Le but qui s’inscrit dans la pensée souverainiste des « caractéristiques chinoises » a été répété par Xi Jinping à son dernier passage dans la province à la mi-juillet : « Nous devons recruter et former un groupe de dirigeants experts de la vision marxiste des religions, travailler à la sinisation de l’islam et trouver des moyens de l’adapter à une société socialiste ». Lire : Au Xinjiang, la mémoire occultée et la victoire de Xi Jinping sur le terrorisme.

Un réseau de surveillance permanent, intrusif et à large spectre.

Tout indique que le contrôle de la province et des populations ouïghour ne se relâchera pas. Alors qu’en décembre 2021, la relève de Chen Quanguo (lire : Au Xinjiang, Chen Quanguo laisse la place à l’ancien ingénieur missiles devenu homme politique, Ma Xingrui) visait à corriger l’image de répression impitoyable attachée à l’exécutif de la province, depuis janvier 2022, un nouveau train de mesures renforçant la sécurité publique est entré en vigueur.

Adoptées lors d’une réunion au sommet du Comité Permanent, le 28 septembre 2021 par l’appareil qui reconnaissait lui-même que la période « Covid » avait pu être propice à la recherche d’un soulagement spirituel par la religion, ou même à des expériences mystiques par le truchement par exemple de « Falun Gong », les nouvelles dispositions visent, dit le texte, à :

« 1) Approfondir encore la lutte contre la violence et le terrorisme conformément à la loi ; identifier et réprimer les forces séparatistes ethniques et les forces « maléfiques - 邪恶 » terroristes de l’extrémisme menaçant la sécurité nationale". »

« 2) Lutter contre les « mafias et les organisations hostiles », dont la définition est suffisamment large pour inclure tout groupe non approuvé par l’appareil.

« 3) Contrôler les activités, la propagande et les propagations religieuses illégales par des associations cultuelles 邪教 et poursuivre la déradicalisation - 去极端化 - des musulmans ouïghour. »

Une des dispositions clés de ces nouvelles mesures appelle à généraliser dans la province le réseau de surveillance par les caméras reliées aux capacités policières de reconnaissance faciale, elles-mêmes connectées aux fichiers numérisés des commissariats. Considéré par l’appareil comme « le système de surveillance sociale le plus efficace au monde », il scrute chaque bâtiment, chaque maison, chaque appartement, chaque citoyen, 24 heures sur 24, tous les jours (lire : Grid System Used to Target “Illegal” Religion).

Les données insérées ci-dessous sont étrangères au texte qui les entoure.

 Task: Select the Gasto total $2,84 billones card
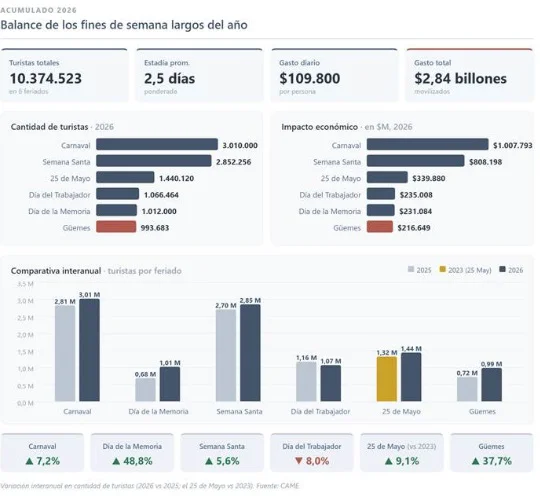tap(469, 75)
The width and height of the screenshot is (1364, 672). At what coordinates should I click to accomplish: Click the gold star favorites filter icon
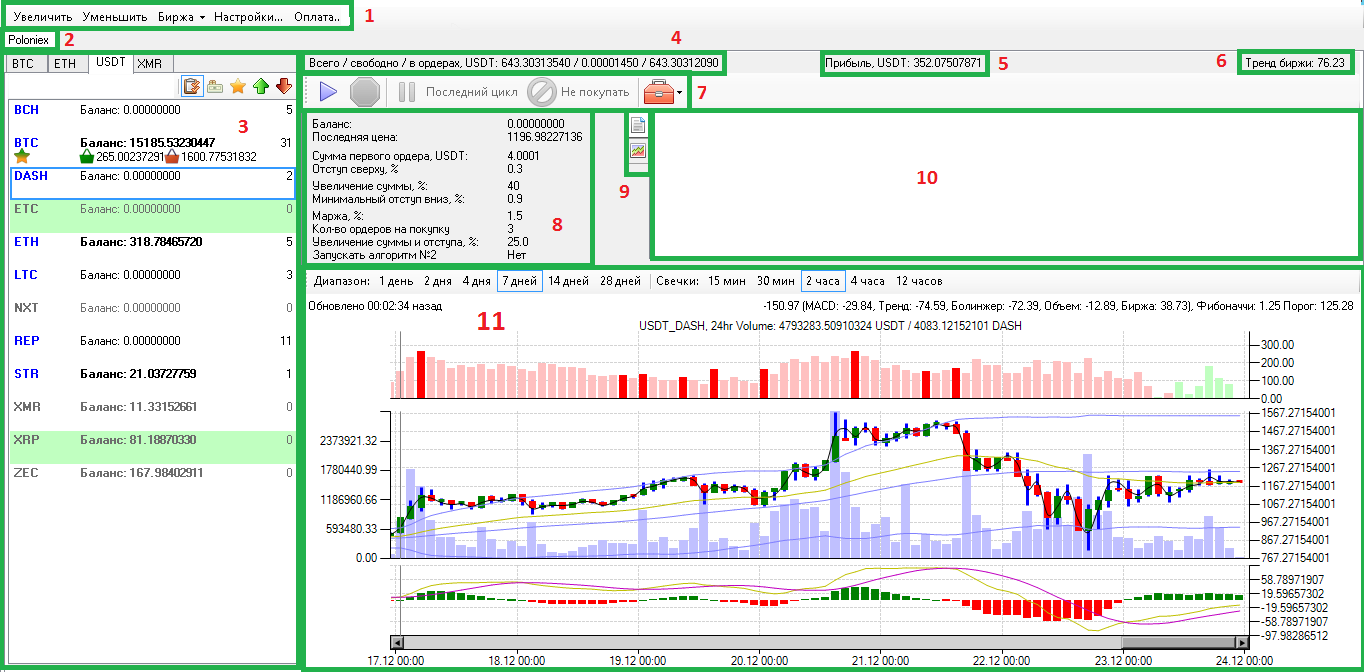[238, 87]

Tous les maillons du réseau – blocs d’habitations qui quadrillent les zones urbaines – sont placés sous la direction d’un responsable du Parti disposant pour l’assister d’un auxiliaire de justice rattaché au procureur de la République. Initialement conçu pour les villes, le système est, au prix de quelques adaptations techniques, progressivement étendu à la surveillance des campagnes. Il est cependant facile de comprendre que dans un espace ouvert non-urbain, le contrôle serré sera plus difficile.

(Lire aussi à ce sujet l’article de Jérome Doyon, associé au CERI et auteur en 2016 d’une thèse sur le « rajeunissement du communisme » dans l’ère post-maoïste par la promotion de nouvelles élites au travers de la ligue des jeunesse communiste).

Note(s) :

[1Rappelons que Michelle Bachelet, 70 ans, docteur en médecine, ancienne ministre de la santé et de la défense, par deux fois présidente du Chili (2006 à 2010 et de 2014 à 2018) a souffert avec sa famille de répression politique dans son pays. Son père officier général sous le régime d’Allende est mort en 1974 des suites des mauvais traitements par le régime Pinochet. Elle-même fut emprisonnée et torturée avec sa mère à Santiago.

[2Un exemple parmi d’autres de « pratiques illégales » est la célébration religieuse des mariages en dehors de la caution administrative de l’appareil.